Des robots différents peuvent apprendre à effectuer des tâches sans nouveau code
Des chercheurs de l'EPFL ont développé une méthode permettant à des robots de morphologies différentes d'apprendre des tâches les uns des autres sans réécriture de code. L'approche exploite une représentation abstraite de la tâche, dissociée de la cinématique propre à chaque plateforme, ce qui permet à un robot à bras articulé d'acquérir un comportement démontré par un robot quadrupède ou à base mobile, par exemple. Aucune date de publication ni de chiffres de performance (taux de succès, degrés de liberté, temps d'entraînement) ne sont disponibles dans la communication initiale.
L'enjeu industriel est significatif : aujourd'hui, chaque déploiement d'un nouveau robot dans une cellule automatisée implique un cycle complet de programmation ou de fine-tuning, ce qui représente des semaines d'intégration et un coût élevé. Si une telle méthode de transfert inter-embodiment se confirme à l'échelle, elle réduirait drastiquement le temps de mise en production, notamment dans les environnements multi-robots hétérogènes comme les entrepôts ou les lignes d'assemblage flexibles. Cela rejoint les travaux récents sur les politiques cross-embodiment portés par des modèles comme pi-0 (Physical Intelligence) ou RT-X (Google DeepMind), qui cherchent eux aussi à généraliser au-delà d'une seule plateforme.

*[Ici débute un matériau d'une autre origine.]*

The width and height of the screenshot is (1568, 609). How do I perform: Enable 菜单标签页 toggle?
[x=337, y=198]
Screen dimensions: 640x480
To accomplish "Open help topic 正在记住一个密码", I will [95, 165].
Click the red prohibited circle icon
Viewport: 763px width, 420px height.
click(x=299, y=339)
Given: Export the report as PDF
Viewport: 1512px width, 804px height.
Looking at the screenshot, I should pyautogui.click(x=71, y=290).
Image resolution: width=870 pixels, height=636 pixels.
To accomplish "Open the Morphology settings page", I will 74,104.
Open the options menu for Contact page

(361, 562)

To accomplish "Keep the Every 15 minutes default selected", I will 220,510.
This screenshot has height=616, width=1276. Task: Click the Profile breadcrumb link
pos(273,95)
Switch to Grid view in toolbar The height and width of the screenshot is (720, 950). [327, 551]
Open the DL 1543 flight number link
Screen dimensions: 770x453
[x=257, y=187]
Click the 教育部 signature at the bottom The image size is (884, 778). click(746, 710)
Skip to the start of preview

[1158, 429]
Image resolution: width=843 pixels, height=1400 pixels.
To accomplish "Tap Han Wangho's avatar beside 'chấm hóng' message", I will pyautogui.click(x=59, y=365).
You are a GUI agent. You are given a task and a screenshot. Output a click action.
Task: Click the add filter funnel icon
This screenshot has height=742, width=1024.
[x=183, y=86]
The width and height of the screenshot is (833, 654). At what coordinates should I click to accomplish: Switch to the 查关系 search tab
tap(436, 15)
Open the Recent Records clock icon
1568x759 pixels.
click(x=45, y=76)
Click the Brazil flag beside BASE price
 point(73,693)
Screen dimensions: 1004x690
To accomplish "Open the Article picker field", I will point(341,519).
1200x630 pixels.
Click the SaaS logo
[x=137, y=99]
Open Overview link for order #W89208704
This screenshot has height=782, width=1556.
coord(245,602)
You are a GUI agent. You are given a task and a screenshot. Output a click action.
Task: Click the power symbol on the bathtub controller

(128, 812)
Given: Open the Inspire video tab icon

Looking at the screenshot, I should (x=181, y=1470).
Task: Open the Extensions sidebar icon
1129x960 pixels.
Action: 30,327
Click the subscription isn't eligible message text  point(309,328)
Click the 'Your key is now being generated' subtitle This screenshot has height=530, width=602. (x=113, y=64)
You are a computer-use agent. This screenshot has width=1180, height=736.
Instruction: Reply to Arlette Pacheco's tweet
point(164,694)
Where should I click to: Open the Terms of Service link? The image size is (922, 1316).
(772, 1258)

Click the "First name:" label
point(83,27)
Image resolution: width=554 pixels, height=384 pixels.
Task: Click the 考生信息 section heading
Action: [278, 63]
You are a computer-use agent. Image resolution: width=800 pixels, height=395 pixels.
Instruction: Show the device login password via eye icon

L'EPFL abrite plusieurs laboratoires actifs en apprentissage robotique, dont le Biorobotics Lab et le Computational Robot Design & Fabrication Lab. Cette annonce s'inscrit dans une tendance plus large où la recherche européenne cherche à rivaliser avec les efforts américains et chinois sur l'apprentissage par imitation et le transfert de politiques. L'article source reste un teaser sans accès au papier complet ni aux benchmarks, ce qui rend toute évaluation des performances prématurée.
L'EPFL positionne la recherche européenne sur le transfert inter-embodiment face aux initiatives américaines (pi-0, RT-X), mais sans papier ni benchmark publiés, l'impact industriel reste à confirmer.